[Exercise brief]: Omit every picture. Return all other data as it stands.

[Collected data entries]
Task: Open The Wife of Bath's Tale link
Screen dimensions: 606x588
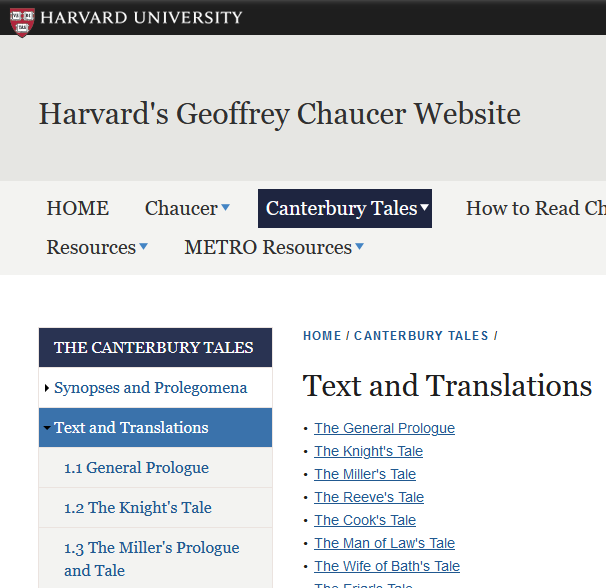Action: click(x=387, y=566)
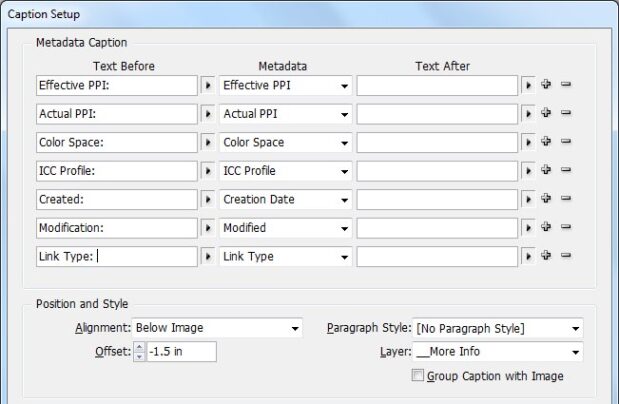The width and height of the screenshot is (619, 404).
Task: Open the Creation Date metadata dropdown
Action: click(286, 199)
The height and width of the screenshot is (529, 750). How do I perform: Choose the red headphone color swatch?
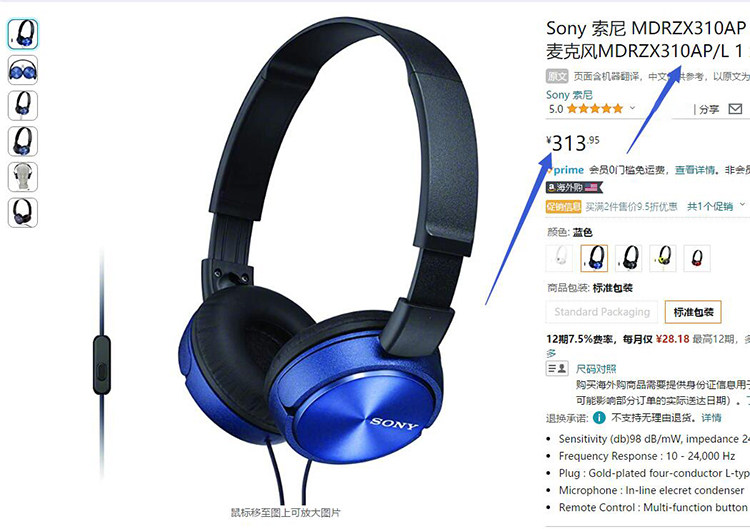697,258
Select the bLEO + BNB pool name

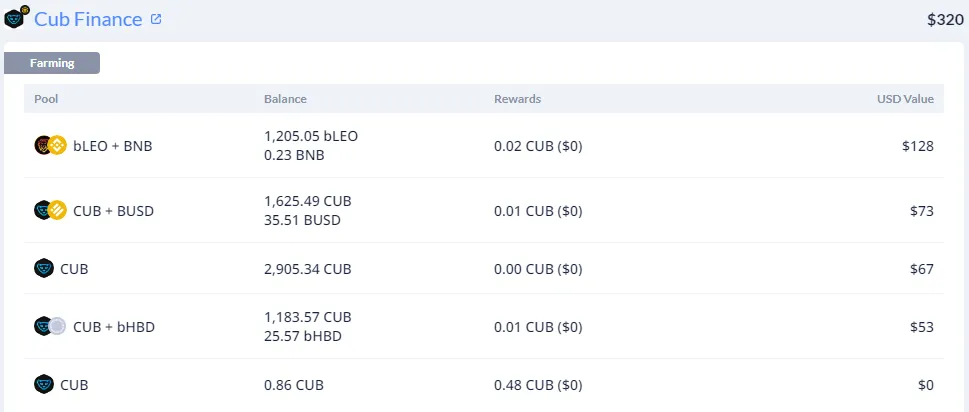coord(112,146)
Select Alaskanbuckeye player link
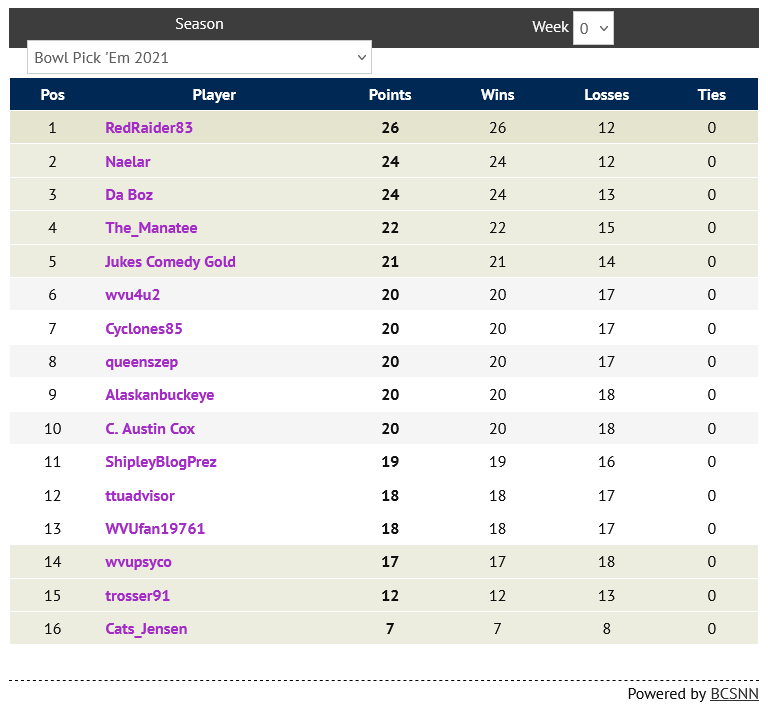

[Response for this exercise]:
Task: Open The Wife of Bath's Tale link
Screen dimensions: 606x588
Action: click(x=387, y=566)
The width and height of the screenshot is (619, 404).
Task: Open the Creation Date metadata dropdown
Action: click(286, 199)
The height and width of the screenshot is (529, 750). How do I perform: Choose the red headphone color swatch?
697,258
Select the bLEO + BNB pool name

coord(112,146)
Select Alaskanbuckeye player link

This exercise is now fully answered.